На корабле было непривычно тихо: ни скрипа мачт, ни металлического скрежета, ни рокота двигателей, ни плеска воды за бортом.

Веки Лиры мало-помалу тяжелели, и вскоре она уже крепко спала, а Пантелеймон свернулся калачиком рядом с ней на подушке.

Девочке снился томящийся в плену лорд Азриел. Внезапно, безо всякой видимой причины она открыла глаза и рывком села на койке. Интересно, который час? Каюту заливал странный призрачный свет. Может, луна взошла? А вот и ее меховые обновки. Стоило Лире их увидеть, как ее охватило нетерпеливое желание немедленно надеть все это на себя.

Закутавшись до самого кончика носа, девочка поняла, что долго в каюте ей не просидеть. Надо было идти на палубу. Она быстро прошла по коридору, поднялась по ступенькам наверх и застыла. В небе творилось что-то невообразимое. Сперва Лире показалось, что это облака, что они дышат, волнуются… Но Пантелеймон восторженно прошептал:

— Аврора!

Лира стояла, точно громом пораженная, вцепившись руками в металлический поручень, чтобы не упасть.

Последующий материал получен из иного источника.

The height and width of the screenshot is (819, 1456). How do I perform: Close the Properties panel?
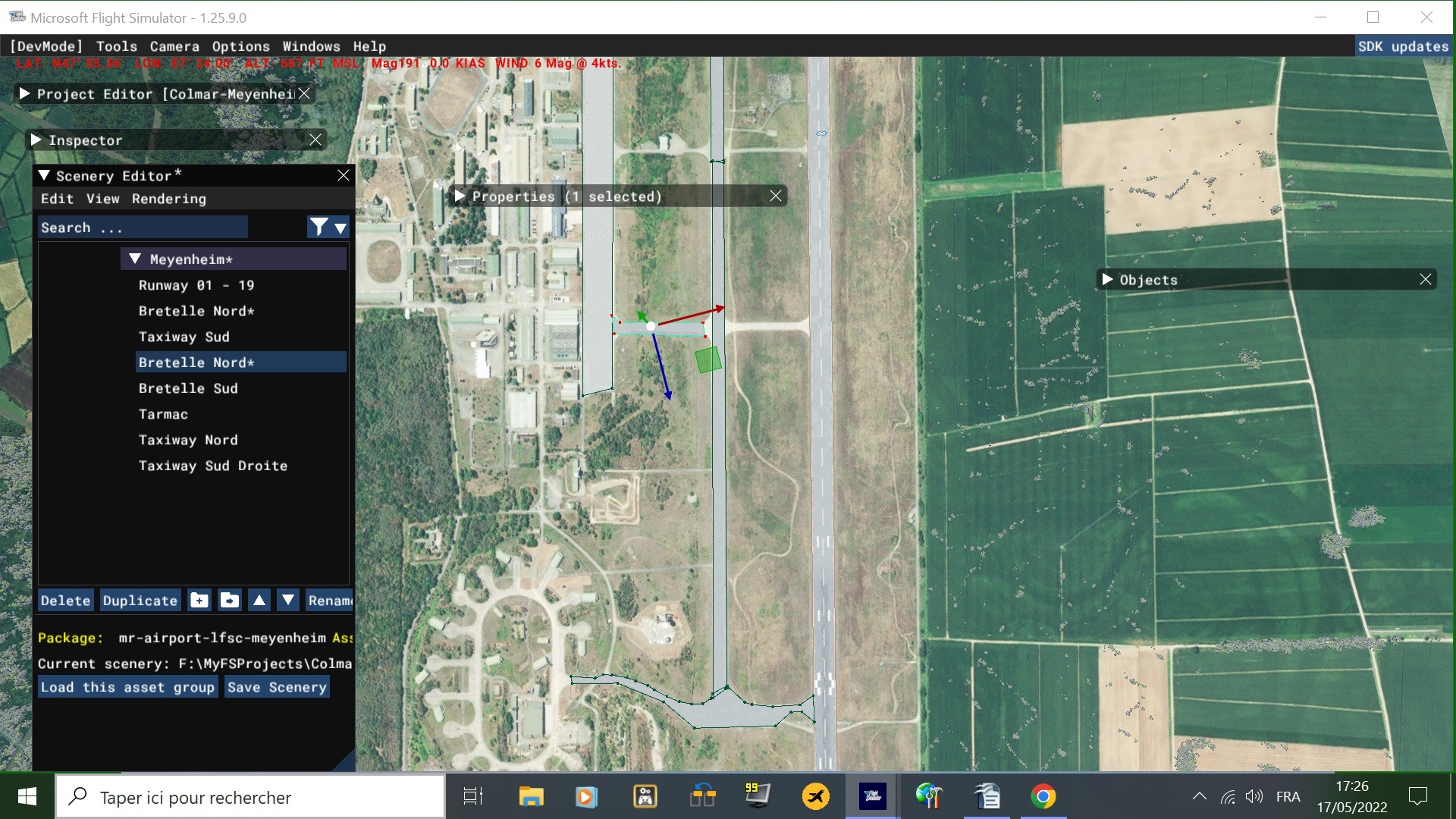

Суровое небо Севера преобразилось, и зрелище это проникало ей в самую душу. Казалось, будто с немыслимых горних высей ниспадал на землю тончайший прозрачный занавес. Бледно-зеленые и жемчужно-розовые тона постепенно сгущались, превращаясь в пурпурно-алые сполохи, и уже не безмятежное небесное сияние, а адово пламя дышало в них. Они вздымались и опадали, словно двигаясь в диковинном танце.

Лире казалось, что она слышит их шелковистый шелест. Но, странное дело, за зыбкой эфемерной призрачностью девочка ощущала ту же могучую силу, которая исходила от панцирного медведя.

Зрелище, представшее ее взору, было не просто прекрасно, но рождало в душе священный трепет. Сердце Лиры учащенно билось, на глаза наворачивались слезы, и в каждой слезинке лучи света дробились, преломлялись в мириады пляшущих радуг. Девочка чувствовала, как все ее естество охватывает тот блаженный покой, который открывает ей знаки веритометра. Может быть, Аврору в небе зажигает та же сила, что движет стрелкой веритометра? Мысль эта свободно скользнула в Лирином сознании и уплыла куда-то. Потом она вернется, но это будет еще очень нескоро.

Вдруг за сверкающей прозрачной завесой она увидела город: башни и купола соборов, колоннады дворцов и золотистые шпили на крышах, тенистые бульвары, широкие, залитые солнцем площади. Она смотрела и смотрела, чувствуя, как начинает кружиться голова, словно она видела дивный город с высоты, словно их разделяла пропасть и никто никогда не перенесется через нее, ибо имя пропасти — бесконечность.

Но ведь над пропастью что-то двигалось! Лира прищурилась, пытаясь разобрать, что же это было. В голове у нее совсем зашумело, перед глазами все поплыло. Она поняла только, что это “что-то” не принадлежит ни Авроре, ни открывавшемуся за ней другому миру. Но ведь оно парит в небе над крышами призрачного города! Вот она уже различает его совсем ясно, но внезапно вздрагивает, словно просыпается, и… город исчезает.

Движущаяся точка в небе становится все ближе, вот уже видны два распростертых крыла. Мощный взмах, другой, третий — и дивная птица опускается на палубу в нескольких ярдах от Лиры.

В призрачном свете северного сияния девочка увидела прекрасного серого гуся с белым хохолком на голове. Но, хотя больше на палубе не было ни души, она мгновенно поняла, что перед ней не просто птица, а чей-то альм. Альм, сам по себе, один! Ей стало жутко.

Птица заговорила:

— Мне нужен Фардер Корам. Где он?

Да ведь это же альм Серафины Пеккалы, той самой ведуньи, которую разыскивал старый цаган! Как же она раньше не догадалась!

— Он… Я сейчас его позову. Подождите, пожалуйста, — неловко споткнувшись, Лира повернулась и со всех ног помчалась в каюту старика. Ворвавшись внутрь без стука, она выпалила: — Фардер Корам, миленький! Там на палубе альм, он ждет. Он один прилетел, сам, я своими глазами видела!

— Успокойся, детка, успокойся! Пойди и вежливо попроси его подождать на юте. Я сейчас приду.

Гусь величаво прошествовал на корму корабля и замер там, горделиво поводя головой вправо-влево. Лира не сводила с него испуганных глаз, сердце ее замирало от восторга и ужаса, словно ей поручили занимать светской беседой привидение.

Вот на кормовой палубе появился закутанный в шубу Фардер Корам, за ним шел Джон Фаа. Старики почтительно поклонились гостю, их альмы — ворона и кошка — тоже приветствовали его.